At that point, Janssen moved the court to bifurcate discovery. But where the typical motion to bifurcate asks for merits discovery after class-related discovery, Janssen asked for the first phase to target the narrow merits issue of whether the fax was an advertisement (in which case it violated the TCPA) or informational (in which case it did not). Janssen argued that doing so would save money and judicial resources: better to decide the big issue now and see if there was a case at all than engage in potentially ruinous asymmetrical discovery. The plaintiffs opposed, arguing that a four-month delay in class certification would prejudice the case.

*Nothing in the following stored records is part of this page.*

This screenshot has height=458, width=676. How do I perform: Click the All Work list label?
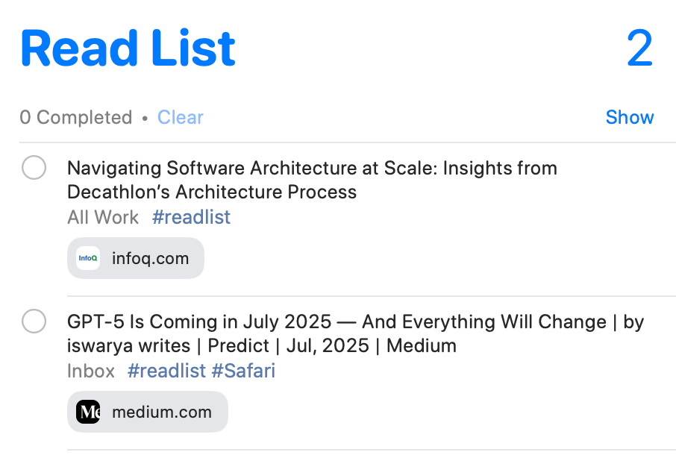pos(103,217)
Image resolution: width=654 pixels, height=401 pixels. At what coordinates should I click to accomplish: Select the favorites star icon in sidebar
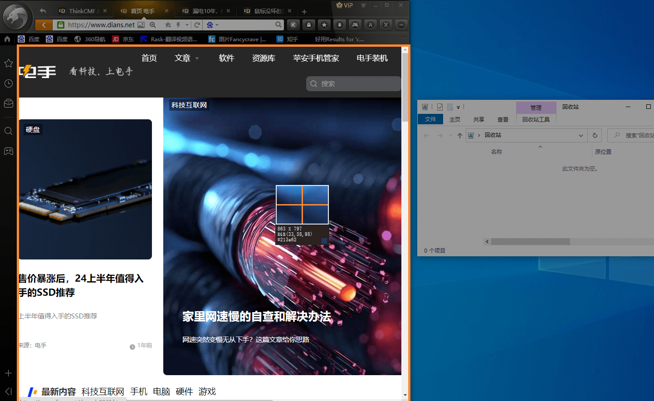(x=8, y=63)
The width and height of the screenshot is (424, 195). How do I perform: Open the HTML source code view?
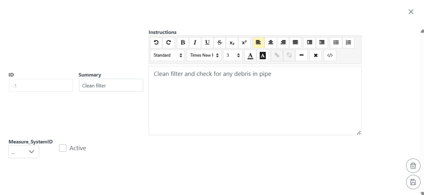click(330, 55)
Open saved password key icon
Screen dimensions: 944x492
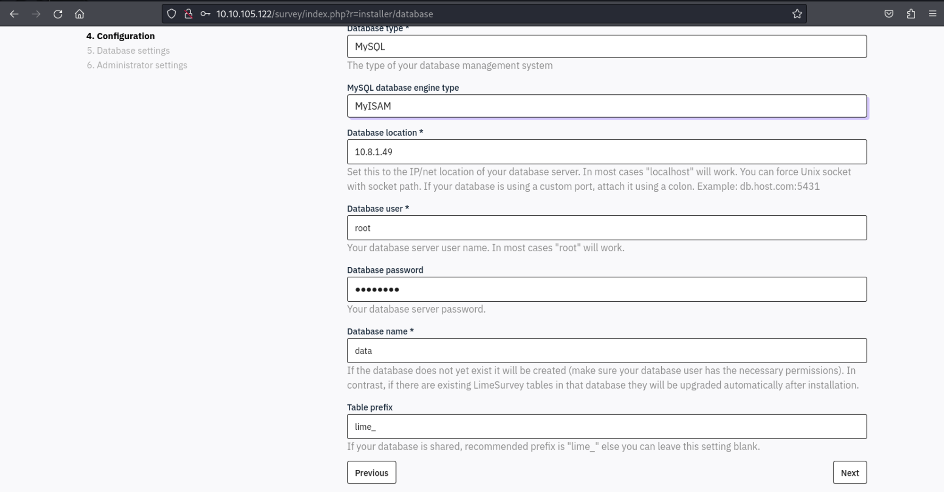click(x=205, y=14)
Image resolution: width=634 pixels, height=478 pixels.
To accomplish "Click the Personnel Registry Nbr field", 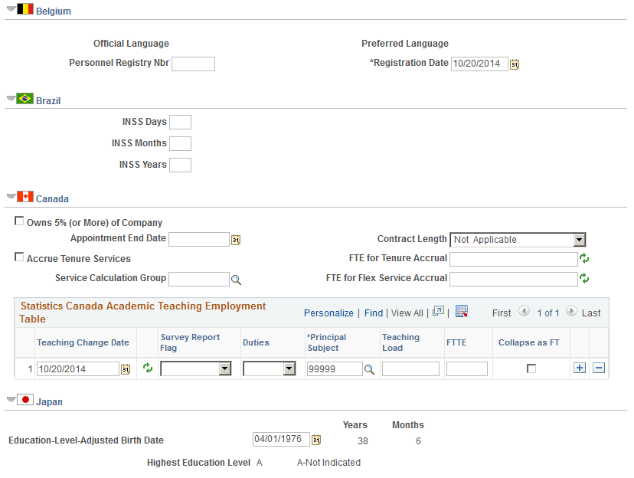I will [x=193, y=64].
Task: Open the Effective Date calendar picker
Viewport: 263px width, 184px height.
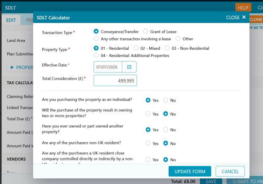Action: click(x=129, y=67)
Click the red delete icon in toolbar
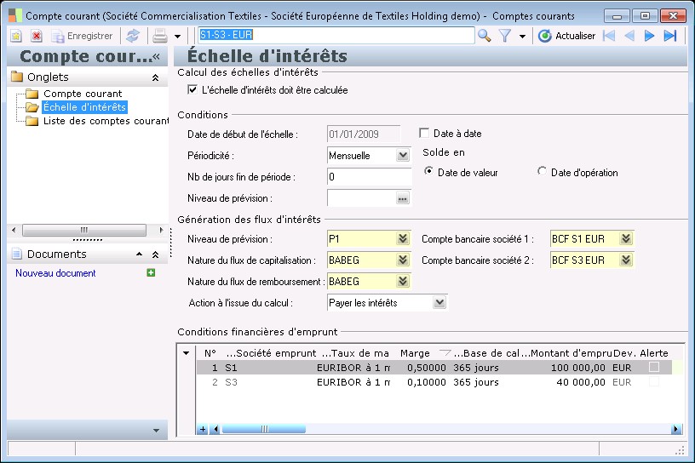The width and height of the screenshot is (695, 463). 37,36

The court, in Physicians Healthsource, Inc. v. Janssen Pharm., Inc., No. 12-2132, 2014 U.S. Dist. LEXIS 13523 (D.N.J. Feb. 4, 2014), agreed to bifurcate:

Here, the Court finds that bifurcating discovery as proposed by Defendants is warranted under Rule 42(b). In this regard, the Court agrees with Defendants that a narrow, potentially dispositive issue exists concerning whether the faxes sent to Plaintiffs are informational and therefore not actionable under the TCPA. … Moreover, the Court also finds that bifurcating the two issues has the potential to save the parties and the Court from the substantial costs and burdens associated with whole scale class action discovery.

(Emphases added.)

The lesson here? Bifurcation is a tool, and a versatile one. If placing a narrow merits issue first will help reduce costs, it is worth asking the court to do so.